Tsuchiya Kōitsu and Japan art: Snow and serenity
Lee Jay Walker
Modern Tokyo Times
Tsuchiya Kōitsu was born in 1870 and died in 1949 during the post-war period. Hence, one can only imagine this momentous period of Japanese history. From the modernization processes of Meiji and hope during the Taisho era – to the convulsions of nationalism, war, and the ultimate defeat of Japan.
However, the artist Kōitsu witnessed these changes throughout his life. Yet, when viewing the delightful landscapes of Kōitsu and his art illuminated by countless snow scenes, it is difficult to imagine the enormous changes that engulfed Japan.

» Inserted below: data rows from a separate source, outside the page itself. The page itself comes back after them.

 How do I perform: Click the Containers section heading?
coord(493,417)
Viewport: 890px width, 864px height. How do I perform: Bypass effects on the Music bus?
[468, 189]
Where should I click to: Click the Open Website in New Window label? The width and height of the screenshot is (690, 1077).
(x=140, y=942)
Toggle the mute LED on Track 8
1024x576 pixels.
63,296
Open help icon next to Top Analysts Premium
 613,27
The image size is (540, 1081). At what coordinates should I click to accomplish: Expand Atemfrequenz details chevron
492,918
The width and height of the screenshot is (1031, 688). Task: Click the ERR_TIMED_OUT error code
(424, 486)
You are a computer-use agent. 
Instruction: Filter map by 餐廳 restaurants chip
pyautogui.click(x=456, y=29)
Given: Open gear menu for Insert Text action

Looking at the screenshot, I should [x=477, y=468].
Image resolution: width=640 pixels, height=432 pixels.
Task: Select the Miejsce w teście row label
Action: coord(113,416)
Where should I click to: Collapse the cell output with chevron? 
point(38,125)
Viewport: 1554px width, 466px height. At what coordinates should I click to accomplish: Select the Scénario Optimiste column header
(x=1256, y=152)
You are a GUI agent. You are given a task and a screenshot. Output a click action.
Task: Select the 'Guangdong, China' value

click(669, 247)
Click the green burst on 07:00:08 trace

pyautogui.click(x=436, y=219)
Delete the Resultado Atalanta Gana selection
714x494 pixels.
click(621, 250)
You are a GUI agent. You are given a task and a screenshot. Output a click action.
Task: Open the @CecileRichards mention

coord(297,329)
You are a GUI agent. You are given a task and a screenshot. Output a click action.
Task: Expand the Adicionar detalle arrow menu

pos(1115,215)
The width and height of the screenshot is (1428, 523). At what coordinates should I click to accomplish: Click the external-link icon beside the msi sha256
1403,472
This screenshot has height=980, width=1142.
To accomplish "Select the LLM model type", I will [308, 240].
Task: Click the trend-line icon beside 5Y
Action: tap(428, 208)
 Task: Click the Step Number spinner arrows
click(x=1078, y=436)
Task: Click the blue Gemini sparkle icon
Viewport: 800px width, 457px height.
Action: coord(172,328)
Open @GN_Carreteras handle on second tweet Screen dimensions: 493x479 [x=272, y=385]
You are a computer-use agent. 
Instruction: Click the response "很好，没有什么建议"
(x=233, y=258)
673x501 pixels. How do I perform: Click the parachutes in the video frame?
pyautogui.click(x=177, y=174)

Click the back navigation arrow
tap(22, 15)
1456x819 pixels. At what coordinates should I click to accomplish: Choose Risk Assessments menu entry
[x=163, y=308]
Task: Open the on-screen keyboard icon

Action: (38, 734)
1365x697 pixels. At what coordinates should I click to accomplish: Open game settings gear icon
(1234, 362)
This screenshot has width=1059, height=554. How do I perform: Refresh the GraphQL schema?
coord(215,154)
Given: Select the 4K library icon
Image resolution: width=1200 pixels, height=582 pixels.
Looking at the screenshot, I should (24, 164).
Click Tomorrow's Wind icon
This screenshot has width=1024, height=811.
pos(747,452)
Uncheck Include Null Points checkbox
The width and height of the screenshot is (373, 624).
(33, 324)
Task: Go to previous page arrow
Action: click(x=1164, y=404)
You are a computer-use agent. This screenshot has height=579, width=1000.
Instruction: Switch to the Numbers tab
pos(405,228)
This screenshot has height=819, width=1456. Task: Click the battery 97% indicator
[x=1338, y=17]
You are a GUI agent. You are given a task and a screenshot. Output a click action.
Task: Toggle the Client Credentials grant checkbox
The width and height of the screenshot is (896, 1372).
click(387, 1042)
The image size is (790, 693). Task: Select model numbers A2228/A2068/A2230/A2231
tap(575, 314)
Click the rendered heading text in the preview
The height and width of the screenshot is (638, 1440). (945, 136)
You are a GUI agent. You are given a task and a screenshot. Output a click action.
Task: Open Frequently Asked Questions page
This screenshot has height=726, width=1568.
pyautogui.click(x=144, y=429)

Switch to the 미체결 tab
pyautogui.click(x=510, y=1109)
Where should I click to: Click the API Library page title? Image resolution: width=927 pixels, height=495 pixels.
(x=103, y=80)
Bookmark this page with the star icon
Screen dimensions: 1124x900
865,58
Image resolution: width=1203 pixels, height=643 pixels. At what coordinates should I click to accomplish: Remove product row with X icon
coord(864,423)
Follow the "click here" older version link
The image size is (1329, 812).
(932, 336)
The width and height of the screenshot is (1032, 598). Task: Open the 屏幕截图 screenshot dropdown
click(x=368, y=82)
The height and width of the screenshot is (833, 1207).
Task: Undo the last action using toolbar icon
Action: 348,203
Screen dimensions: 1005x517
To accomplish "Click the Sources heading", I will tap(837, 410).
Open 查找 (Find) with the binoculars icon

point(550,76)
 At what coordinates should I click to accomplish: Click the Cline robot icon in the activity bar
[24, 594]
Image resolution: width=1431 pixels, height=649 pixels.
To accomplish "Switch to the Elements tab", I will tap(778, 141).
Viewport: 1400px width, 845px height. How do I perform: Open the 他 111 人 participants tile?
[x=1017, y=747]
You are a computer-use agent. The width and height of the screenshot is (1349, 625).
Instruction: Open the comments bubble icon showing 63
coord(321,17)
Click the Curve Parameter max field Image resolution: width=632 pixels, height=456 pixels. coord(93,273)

He did depict the First Sino-Japanese War during his informative period. Thus traces of war and nationalism exist. However, the art of Kōitsu is remembered for his adorable landscapes, utilizing snow, his approach to light, and other important artistic angles.
The Koller Collection of Asian Art says, “He continued to produce lithographs until 1905, when he began to suffer from lung inflammation and work in the medium became potentially fatal. After abandoning lithography and working primarily in painting for nearly three decades, Kōitsu started designing more landscapes for woodblock prints (fukei-ga) in 1931. His return to printmaking is typically traced to the apocryphal meeting with esteemed print publisher Watanabe Shōzaburō (1885–1962) at a memorial exhibition commemorating Kiyochika.”
Kobayashi Kiyochika (1847-1915) was his early mentor. Indeed, they worked together for just shy of 20 years. However, despite the influence of Kiyochika, his art is visibly different in various ways.